=== Instructions to follow ===
Report each line below that contains the string "target", treating uppercase and lowercase letters as different.

=== Records for this task ===
·····
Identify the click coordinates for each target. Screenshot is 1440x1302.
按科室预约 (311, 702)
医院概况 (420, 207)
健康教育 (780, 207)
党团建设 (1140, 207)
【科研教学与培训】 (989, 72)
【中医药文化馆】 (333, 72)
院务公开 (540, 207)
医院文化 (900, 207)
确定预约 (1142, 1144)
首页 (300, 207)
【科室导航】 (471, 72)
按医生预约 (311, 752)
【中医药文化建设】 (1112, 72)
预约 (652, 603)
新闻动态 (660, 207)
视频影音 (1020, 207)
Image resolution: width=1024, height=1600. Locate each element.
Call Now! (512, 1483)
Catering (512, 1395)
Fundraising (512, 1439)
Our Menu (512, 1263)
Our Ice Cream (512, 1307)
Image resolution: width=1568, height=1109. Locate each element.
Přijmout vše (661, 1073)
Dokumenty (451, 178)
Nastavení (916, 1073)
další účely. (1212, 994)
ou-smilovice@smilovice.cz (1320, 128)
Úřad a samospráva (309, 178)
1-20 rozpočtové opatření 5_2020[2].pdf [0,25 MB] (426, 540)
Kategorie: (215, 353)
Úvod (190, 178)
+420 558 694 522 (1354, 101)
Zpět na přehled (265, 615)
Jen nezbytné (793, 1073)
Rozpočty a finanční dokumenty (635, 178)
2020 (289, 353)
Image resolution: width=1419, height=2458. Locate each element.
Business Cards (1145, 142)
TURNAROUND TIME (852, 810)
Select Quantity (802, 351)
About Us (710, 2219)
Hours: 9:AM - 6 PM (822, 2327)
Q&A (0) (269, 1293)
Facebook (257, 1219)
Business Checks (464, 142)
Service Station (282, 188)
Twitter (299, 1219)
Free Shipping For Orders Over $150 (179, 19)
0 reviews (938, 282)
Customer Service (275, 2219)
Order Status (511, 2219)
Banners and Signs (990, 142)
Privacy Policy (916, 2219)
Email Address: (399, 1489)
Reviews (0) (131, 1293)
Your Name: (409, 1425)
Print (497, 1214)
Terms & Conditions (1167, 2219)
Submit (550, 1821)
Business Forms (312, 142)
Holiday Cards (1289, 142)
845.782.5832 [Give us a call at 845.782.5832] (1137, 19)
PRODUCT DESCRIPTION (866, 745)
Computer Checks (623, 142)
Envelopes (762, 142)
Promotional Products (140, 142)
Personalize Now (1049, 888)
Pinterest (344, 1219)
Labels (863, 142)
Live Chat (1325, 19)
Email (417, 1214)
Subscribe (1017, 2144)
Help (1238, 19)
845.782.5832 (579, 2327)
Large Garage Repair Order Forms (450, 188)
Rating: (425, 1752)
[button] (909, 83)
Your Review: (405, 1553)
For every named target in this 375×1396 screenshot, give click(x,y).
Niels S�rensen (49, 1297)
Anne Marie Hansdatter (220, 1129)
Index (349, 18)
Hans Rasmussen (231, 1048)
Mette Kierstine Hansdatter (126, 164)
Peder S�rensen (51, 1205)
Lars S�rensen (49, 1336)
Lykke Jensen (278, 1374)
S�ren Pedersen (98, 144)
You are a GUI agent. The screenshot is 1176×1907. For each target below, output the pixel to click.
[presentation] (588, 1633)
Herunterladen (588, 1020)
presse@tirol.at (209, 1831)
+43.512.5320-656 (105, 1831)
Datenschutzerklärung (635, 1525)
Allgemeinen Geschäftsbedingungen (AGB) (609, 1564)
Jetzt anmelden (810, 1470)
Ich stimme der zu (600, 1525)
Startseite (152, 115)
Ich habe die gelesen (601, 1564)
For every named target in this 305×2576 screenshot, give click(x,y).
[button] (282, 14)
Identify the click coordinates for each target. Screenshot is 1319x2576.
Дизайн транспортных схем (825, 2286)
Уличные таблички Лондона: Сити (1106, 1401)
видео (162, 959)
·····
=== Written answer ===
Identify the click coordinates for each target. Screenshot is 1440x1302.
For every named target in this 375×1396 screenshot, give click(x,y).
You are a GUI agent. The screenshot is 1176×1907. For each target below, output the pixel to click.
For every named target in this 305×2576 screenshot, give click(x,y).
Identify the click coordinates for each target. Screenshot is 1319x2576.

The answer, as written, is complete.